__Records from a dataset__
⁂

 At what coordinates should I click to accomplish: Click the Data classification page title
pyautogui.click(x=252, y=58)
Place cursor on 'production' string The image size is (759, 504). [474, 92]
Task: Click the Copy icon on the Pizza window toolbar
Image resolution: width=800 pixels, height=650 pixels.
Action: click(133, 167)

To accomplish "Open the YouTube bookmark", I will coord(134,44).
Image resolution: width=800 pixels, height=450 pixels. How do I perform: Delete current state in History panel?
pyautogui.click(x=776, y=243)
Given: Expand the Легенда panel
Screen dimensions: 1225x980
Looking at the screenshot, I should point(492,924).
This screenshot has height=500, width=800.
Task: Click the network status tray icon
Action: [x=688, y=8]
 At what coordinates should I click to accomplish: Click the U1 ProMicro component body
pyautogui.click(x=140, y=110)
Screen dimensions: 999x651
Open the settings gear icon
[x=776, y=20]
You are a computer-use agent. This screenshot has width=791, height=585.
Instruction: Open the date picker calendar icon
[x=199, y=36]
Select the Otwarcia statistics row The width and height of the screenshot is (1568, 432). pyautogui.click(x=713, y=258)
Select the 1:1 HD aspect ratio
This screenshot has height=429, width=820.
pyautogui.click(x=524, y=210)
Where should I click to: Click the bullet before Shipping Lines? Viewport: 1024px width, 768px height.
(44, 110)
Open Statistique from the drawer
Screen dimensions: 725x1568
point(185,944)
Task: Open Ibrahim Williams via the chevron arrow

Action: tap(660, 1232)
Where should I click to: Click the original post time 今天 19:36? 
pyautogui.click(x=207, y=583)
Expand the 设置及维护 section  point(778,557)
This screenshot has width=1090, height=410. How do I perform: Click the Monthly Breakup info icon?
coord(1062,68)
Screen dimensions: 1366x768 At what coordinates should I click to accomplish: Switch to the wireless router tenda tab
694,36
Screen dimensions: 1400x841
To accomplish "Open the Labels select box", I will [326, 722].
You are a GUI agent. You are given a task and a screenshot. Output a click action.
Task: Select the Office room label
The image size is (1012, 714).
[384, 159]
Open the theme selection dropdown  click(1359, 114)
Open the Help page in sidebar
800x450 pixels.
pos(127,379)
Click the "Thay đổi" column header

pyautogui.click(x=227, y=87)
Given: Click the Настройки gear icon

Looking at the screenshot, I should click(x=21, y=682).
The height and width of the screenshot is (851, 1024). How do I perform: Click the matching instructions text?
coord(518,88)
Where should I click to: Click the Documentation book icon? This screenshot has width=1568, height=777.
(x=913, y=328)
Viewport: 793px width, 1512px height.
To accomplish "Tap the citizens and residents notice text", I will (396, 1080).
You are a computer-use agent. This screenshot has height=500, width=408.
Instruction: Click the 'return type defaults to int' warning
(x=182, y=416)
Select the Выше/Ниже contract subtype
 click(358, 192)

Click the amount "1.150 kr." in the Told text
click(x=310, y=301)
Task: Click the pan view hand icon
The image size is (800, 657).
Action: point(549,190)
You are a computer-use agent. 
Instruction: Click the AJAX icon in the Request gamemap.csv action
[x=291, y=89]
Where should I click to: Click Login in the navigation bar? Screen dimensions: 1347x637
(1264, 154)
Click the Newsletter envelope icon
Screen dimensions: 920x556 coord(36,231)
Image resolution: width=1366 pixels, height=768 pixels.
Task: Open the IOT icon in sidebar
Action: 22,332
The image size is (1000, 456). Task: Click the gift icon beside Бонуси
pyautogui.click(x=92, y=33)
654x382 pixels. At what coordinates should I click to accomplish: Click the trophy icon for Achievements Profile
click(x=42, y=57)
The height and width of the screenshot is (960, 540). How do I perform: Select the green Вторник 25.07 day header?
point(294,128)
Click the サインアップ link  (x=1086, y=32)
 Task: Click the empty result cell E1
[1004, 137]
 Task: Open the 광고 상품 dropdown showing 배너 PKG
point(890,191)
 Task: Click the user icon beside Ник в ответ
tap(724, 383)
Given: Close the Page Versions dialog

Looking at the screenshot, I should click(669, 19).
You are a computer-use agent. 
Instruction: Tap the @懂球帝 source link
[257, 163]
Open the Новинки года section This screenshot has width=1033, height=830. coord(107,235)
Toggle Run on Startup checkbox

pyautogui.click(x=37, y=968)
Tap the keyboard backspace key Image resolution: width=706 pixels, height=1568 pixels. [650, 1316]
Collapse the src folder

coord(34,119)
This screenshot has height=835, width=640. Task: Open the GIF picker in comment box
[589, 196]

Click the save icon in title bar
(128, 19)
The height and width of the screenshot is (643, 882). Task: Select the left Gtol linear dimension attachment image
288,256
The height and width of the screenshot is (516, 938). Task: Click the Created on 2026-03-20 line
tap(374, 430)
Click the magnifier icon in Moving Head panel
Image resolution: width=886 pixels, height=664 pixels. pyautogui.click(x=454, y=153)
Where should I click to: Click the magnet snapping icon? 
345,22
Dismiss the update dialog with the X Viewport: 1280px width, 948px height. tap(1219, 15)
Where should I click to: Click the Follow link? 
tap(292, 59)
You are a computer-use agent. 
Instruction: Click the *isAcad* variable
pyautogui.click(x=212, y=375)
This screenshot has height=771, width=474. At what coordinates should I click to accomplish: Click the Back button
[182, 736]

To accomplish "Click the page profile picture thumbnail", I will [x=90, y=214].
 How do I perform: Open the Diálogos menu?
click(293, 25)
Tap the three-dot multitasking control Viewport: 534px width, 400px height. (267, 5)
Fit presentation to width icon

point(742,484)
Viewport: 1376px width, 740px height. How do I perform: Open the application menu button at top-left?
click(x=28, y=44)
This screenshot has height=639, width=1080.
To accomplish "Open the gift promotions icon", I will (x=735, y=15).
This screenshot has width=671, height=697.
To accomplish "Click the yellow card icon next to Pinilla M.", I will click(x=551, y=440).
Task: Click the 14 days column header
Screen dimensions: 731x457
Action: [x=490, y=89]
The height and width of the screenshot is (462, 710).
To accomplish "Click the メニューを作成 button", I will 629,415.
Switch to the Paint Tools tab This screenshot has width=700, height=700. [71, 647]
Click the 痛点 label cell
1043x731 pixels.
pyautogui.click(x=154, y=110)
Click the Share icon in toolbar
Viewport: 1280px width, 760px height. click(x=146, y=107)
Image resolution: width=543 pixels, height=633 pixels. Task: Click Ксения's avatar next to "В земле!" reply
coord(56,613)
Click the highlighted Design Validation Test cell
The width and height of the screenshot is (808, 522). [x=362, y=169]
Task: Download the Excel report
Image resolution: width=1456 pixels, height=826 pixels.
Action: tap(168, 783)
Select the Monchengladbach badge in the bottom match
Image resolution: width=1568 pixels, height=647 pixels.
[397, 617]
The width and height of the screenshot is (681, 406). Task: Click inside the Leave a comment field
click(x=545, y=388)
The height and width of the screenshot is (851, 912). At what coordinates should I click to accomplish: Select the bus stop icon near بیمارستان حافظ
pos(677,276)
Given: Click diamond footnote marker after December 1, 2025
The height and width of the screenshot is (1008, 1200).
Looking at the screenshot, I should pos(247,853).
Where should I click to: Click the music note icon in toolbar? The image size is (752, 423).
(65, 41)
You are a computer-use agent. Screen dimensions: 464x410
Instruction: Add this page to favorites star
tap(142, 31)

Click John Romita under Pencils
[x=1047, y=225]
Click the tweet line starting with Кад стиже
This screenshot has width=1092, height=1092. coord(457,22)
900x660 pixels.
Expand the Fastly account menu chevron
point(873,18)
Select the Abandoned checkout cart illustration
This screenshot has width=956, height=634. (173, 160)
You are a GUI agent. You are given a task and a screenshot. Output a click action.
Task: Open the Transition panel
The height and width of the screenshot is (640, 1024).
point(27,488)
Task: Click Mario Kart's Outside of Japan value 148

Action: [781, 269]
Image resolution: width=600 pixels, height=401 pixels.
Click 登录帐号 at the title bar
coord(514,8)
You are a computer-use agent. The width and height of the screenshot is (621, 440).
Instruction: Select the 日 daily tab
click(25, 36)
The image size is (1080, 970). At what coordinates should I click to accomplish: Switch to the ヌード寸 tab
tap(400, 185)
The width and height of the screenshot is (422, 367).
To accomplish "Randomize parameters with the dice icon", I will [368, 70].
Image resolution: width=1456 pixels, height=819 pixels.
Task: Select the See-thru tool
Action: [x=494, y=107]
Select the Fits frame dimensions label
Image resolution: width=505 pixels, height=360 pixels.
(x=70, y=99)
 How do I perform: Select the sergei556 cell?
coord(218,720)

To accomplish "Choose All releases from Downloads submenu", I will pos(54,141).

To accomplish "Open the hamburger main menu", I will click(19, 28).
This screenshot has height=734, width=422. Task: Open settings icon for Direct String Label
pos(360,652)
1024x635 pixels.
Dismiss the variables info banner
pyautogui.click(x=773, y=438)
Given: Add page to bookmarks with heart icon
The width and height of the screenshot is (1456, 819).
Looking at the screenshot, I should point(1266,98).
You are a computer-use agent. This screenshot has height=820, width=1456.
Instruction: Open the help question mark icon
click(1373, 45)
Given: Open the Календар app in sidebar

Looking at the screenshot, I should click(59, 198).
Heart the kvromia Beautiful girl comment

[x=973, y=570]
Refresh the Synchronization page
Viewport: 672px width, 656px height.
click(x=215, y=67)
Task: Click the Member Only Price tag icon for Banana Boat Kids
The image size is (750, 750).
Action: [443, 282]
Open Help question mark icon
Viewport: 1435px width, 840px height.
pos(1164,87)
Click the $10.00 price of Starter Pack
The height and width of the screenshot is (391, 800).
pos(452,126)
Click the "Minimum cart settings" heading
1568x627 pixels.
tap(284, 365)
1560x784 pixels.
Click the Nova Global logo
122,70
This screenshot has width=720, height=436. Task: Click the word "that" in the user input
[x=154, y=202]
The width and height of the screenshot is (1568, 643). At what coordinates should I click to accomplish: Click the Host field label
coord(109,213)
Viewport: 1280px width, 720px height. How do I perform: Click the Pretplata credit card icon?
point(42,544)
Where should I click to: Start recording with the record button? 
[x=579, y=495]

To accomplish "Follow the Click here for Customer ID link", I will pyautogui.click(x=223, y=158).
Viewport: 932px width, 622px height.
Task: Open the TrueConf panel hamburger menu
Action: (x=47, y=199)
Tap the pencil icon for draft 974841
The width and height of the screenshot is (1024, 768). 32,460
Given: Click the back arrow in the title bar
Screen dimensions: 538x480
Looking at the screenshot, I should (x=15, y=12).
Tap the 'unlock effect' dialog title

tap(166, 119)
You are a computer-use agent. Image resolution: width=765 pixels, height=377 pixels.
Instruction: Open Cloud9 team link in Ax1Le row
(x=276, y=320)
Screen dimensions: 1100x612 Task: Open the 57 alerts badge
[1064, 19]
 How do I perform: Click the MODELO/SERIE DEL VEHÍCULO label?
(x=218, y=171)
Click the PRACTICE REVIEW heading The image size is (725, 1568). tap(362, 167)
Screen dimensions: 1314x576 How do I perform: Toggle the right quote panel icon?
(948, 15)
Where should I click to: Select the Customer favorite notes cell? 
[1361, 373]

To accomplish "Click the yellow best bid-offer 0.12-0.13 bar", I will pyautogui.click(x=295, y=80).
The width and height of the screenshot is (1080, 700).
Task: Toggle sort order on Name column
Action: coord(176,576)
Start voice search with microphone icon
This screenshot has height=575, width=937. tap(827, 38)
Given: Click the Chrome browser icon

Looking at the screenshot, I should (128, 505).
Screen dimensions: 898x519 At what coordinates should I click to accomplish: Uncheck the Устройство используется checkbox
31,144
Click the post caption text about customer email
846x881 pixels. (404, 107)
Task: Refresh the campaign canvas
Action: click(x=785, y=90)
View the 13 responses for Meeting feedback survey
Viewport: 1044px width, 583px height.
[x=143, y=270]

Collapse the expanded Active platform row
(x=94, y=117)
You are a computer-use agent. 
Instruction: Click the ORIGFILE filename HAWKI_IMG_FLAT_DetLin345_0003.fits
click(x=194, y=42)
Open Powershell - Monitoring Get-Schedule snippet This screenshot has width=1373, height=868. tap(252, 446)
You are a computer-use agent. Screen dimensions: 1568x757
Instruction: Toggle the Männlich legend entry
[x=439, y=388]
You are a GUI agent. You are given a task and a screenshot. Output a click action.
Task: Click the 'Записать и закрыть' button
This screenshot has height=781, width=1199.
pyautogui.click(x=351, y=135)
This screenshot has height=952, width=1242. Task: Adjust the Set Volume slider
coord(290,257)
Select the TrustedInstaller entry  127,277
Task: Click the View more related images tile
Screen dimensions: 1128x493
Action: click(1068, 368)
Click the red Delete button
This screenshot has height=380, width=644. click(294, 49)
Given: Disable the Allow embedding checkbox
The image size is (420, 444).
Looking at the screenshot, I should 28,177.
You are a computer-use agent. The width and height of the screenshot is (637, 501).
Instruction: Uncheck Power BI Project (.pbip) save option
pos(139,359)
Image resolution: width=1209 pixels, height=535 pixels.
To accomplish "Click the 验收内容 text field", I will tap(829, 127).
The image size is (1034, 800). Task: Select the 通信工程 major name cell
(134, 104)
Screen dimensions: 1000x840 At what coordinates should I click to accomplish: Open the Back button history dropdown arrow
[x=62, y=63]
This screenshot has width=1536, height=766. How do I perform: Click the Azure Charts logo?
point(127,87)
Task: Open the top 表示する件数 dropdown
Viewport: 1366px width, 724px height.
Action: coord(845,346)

⁂

__Problem statement__
Look above for the line with "Given: Disable the Allow embedding checkbox" and the line with "Image resolution: width=1209". Write out those two lines and all the lines between them, exactly, and no others.

__Solved problem__
Given: Disable the Allow embedding checkbox
The image size is (420, 444).
Looking at the screenshot, I should 28,177.
You are a computer-use agent. The width and height of the screenshot is (637, 501).
Instruction: Uncheck Power BI Project (.pbip) save option
pos(139,359)
Image resolution: width=1209 pixels, height=535 pixels.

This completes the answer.